■ **Recorded information**

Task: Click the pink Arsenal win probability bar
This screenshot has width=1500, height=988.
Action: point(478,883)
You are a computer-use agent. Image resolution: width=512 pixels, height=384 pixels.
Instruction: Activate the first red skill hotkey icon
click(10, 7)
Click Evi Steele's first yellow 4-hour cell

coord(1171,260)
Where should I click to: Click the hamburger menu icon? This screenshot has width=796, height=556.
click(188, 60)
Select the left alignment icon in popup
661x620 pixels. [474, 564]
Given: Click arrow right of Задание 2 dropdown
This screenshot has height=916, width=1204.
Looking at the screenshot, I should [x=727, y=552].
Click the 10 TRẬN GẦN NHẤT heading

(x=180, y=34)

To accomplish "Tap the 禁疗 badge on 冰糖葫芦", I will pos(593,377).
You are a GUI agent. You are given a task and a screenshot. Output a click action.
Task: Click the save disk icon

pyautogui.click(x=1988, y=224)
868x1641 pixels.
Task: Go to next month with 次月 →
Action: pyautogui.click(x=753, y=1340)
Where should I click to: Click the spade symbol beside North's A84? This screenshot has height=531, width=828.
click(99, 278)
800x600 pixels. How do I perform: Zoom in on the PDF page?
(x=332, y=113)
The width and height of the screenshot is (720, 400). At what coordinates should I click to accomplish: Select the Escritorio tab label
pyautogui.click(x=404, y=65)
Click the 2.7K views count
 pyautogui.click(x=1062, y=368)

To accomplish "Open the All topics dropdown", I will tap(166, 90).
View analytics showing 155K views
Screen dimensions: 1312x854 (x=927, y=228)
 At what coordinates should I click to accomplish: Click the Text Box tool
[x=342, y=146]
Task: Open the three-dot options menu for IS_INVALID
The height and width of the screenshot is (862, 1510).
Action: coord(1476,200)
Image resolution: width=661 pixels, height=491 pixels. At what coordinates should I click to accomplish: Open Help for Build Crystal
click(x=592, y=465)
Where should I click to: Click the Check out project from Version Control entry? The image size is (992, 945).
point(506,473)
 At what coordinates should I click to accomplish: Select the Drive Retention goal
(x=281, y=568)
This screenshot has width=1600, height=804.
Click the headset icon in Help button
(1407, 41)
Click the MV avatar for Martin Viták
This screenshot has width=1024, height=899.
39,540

■ **Task to carry out**
Word for word, restate every record in the listing.

■ **Reply**
Task: Click the pink Arsenal win probability bar
This screenshot has width=1500, height=988.
Action: point(478,883)
You are a computer-use agent. Image resolution: width=512 pixels, height=384 pixels.
Instruction: Activate the first red skill hotkey icon
click(10, 7)
Click Evi Steele's first yellow 4-hour cell

coord(1171,260)
Where should I click to: Click the hamburger menu icon? This screenshot has width=796, height=556.
click(188, 60)
Select the left alignment icon in popup
661x620 pixels. [474, 564]
Given: Click arrow right of Задание 2 dropdown
This screenshot has height=916, width=1204.
Looking at the screenshot, I should [x=727, y=552].
Click the 10 TRẬN GẦN NHẤT heading

(x=180, y=34)

To accomplish "Tap the 禁疗 badge on 冰糖葫芦", I will pos(593,377).
You are a GUI agent. You are given a task and a screenshot. Output a click action.
Task: Click the save disk icon

pyautogui.click(x=1988, y=224)
868x1641 pixels.
Task: Go to next month with 次月 →
Action: pyautogui.click(x=753, y=1340)
Where should I click to: Click the spade symbol beside North's A84? This screenshot has height=531, width=828.
click(99, 278)
800x600 pixels. How do I perform: Zoom in on the PDF page?
(x=332, y=113)
The width and height of the screenshot is (720, 400). At what coordinates should I click to accomplish: Select the Escritorio tab label
pyautogui.click(x=404, y=65)
Click the 2.7K views count
 pyautogui.click(x=1062, y=368)

To accomplish "Open the All topics dropdown", I will tap(166, 90).
View analytics showing 155K views
Screen dimensions: 1312x854 (x=927, y=228)
 At what coordinates should I click to accomplish: Click the Text Box tool
[x=342, y=146]
Task: Open the three-dot options menu for IS_INVALID
The height and width of the screenshot is (862, 1510).
Action: coord(1476,200)
Image resolution: width=661 pixels, height=491 pixels. At what coordinates should I click to accomplish: Open Help for Build Crystal
click(x=592, y=465)
Where should I click to: Click the Check out project from Version Control entry? The image size is (992, 945).
point(506,473)
 At what coordinates should I click to accomplish: Select the Drive Retention goal
(x=281, y=568)
This screenshot has width=1600, height=804.
Click the headset icon in Help button
(1407, 41)
Click the MV avatar for Martin Viták
This screenshot has width=1024, height=899.
39,540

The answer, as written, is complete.